RX-8以外の名車はマツダの系譜として現行モデルの中に生きていますが、日本中を振り向かせたRX-8の「スポーツカーシャシーの4ドア」という画期的なコンセプトは、マツダの「プロパー」として残ることは出来ませんでした。そのアイディアを拾おうとしているのが、「マーケティングの鬼」といわれるトヨタです。クラウンやレクサスISとの区別が曖昧になってしまっているマークXのモデル廃止を受け、その受け皿となるモデルをつくるべく、86をベースとした4ドアセダンの開発が実際に行われているそうです。
「マーケティングの鬼」トヨタがスポーツカーベースの4ドアセダンにGOサインを出した真意とは何か? 欧州やオセアニア地域における「86」への反響は、発売当初より大きく、スポーツカー専用モデルを3万ユーロ以下で出したトヨタは「唯一無二」の存在だという高い評価を得た事が自信になっているといわれています。そしてメルセデスCLAのような廉価な4ドアクーペが世界の多くの地域で活躍していることから、中国や東南アジアなどの成長市場に投入する「プライベート・スペヤルティカー」として開発するのにタイムリーであることが最大の理由だと思われます。

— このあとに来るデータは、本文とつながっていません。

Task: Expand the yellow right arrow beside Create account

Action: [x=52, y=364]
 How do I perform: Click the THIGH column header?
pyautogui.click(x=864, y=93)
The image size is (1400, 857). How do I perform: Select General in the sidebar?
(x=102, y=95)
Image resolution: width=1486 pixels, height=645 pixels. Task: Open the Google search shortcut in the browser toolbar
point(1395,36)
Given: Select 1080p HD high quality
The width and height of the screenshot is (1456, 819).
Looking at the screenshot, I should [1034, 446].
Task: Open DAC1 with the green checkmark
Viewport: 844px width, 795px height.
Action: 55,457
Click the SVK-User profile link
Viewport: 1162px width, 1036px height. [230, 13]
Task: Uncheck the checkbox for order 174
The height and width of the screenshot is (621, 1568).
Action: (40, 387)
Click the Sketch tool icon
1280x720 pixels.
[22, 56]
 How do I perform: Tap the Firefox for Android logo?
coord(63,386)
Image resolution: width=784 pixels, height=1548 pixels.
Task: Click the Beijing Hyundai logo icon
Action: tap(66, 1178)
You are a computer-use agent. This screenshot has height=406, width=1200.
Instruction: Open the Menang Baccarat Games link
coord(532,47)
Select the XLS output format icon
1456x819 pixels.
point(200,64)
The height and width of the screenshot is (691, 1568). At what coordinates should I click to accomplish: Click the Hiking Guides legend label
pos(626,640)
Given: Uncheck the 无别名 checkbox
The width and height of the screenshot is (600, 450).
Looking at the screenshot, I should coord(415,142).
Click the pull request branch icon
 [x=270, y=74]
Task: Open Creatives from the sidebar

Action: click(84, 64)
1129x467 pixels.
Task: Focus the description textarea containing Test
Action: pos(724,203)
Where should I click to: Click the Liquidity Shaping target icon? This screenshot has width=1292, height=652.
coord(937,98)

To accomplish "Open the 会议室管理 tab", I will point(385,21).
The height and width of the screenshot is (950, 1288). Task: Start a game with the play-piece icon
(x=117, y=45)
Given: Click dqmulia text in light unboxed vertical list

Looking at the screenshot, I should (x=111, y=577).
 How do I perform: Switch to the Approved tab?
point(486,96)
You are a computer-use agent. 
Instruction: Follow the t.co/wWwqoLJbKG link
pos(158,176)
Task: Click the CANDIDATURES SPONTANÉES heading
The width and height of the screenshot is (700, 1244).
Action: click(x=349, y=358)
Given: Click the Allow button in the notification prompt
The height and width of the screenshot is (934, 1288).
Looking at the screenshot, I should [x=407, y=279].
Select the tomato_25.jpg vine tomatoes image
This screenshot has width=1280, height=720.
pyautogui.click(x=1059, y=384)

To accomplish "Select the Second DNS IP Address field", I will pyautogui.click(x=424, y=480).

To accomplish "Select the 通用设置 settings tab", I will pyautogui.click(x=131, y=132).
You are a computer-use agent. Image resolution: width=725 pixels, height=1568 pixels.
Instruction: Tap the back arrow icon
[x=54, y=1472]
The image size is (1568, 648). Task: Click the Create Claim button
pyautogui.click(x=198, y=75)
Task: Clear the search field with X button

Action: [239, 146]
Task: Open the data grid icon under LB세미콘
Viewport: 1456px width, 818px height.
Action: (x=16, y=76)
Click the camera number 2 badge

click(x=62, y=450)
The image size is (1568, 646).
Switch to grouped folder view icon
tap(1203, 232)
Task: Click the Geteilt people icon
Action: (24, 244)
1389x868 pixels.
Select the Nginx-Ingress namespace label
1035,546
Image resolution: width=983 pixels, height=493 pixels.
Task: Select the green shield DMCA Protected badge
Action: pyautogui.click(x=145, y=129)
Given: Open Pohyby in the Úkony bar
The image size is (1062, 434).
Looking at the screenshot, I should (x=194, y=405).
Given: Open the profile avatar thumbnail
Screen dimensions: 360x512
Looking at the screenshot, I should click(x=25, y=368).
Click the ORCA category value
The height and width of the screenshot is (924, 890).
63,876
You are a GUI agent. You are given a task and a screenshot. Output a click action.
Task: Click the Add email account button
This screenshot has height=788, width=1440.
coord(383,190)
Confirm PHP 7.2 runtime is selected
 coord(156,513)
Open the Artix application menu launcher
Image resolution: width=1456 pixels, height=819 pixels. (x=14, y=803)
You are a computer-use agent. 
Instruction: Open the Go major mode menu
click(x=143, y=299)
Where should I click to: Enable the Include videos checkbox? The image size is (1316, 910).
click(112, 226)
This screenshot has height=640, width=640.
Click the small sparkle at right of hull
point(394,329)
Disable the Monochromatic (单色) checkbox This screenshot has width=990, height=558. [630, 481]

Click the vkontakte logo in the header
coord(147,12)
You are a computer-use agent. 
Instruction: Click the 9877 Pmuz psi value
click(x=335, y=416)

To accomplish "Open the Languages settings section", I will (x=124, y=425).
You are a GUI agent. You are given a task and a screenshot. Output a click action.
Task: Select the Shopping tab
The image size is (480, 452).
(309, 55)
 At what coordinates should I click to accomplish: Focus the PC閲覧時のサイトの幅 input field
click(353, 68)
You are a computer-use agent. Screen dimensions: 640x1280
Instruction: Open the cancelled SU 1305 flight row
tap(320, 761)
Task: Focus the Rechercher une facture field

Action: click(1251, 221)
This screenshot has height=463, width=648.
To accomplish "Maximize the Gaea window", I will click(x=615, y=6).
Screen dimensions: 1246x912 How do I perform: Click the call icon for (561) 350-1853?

輸入車ブランドならば確実に1000万越えするであろう、新型スカイラインHVが450万円で発売されても尚、「高い!」という声があるなど、高級セダンそのもののニーズの狭さが明らかになってきました。日産もスカイラインの下に初代プリメーラのようなお手頃でスタイリッシュなセダンを据えていくなど、将来的なスカイラインやフーガの見込み客を囲い込む方策をとらないことには、高級セダンの売上は維持できないと思われます。同じく新型シャシーを投入して意気込んだGSやISの受注が案外だったレクサスにしても、入門モデルの品薄感でメルセデスに再逆転を許す歯痒い展開です。ブランドの基幹モデル(LS、GS、IS)は非常にレベルが高いのですが、そこへ誘導する入門モデルのCTや新たに投入されるNXではやや役不足な感があります。
マークXの後継モデルがレクサスから発売されるとなると、それなりに風当たりが強そうで、トヨタとレクサスにそれぞれ用意した、ハリアーとNXのような関係に持っていくのではないかと思われます。いずれにせよトヨタが本気で着手するだけの理由は十分にありそうなモデルなので、多くの人々が満足するようなクルマとなって発売されることを期待して待ちたいと思います。エンジンはNX用の2Lターボになるのでしょうか?